2 responses to “Quick Web Apps | Easy Access to Your Favorite Online Tools”

  1. Promeneur Avatar
    Promeneur

    No need to use flathub, quickwebapps 0.5.4a+2 is supplied in repo-oss.

    This is interesting, easy. Till this day I use Chrome webapp feature, Kdocker and a login script to launch in the systray a web app as Google Message, Contacts, Facebook and other ones. I will try it.

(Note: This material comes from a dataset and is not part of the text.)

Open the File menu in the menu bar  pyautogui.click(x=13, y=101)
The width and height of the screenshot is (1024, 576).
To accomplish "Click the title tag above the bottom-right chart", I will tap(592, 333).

    a X11/Wailand login script example (QT_QPA_PLATFORM=xcb is for also Wayland compliancy)

    #!/bin/bash

    sleep 25s

    bash -c ‘/usr/bin/google-chrome-stable –profile-directory=Default –app-id=hpfldicfbfomlpcikngkocigghgafkph &’

    while [ true ]
    do
    sleep 5s
    status=$(wmctrl -l | grep “Messages pour le Web”)
    if [ “$status” != “” ] ; then
    break
    fi
    done

    WID=”$(wmctrl -lx | grep “Messages pour le Web”)”; QT_QPA_PLATFORM=xcb kdocker -qtw “${WID%% *}” -i ~/.local/share/icons/hicolor/32×32/apps/chrome-hpfldicfbfomlpcikngkocigghgafkph-Default.png &

    1. I did notice this but went with Flatpak anyway. I’ve been shifting a lot of my applications to Flatpak to reduce the amount of time it takes to do distribution updates.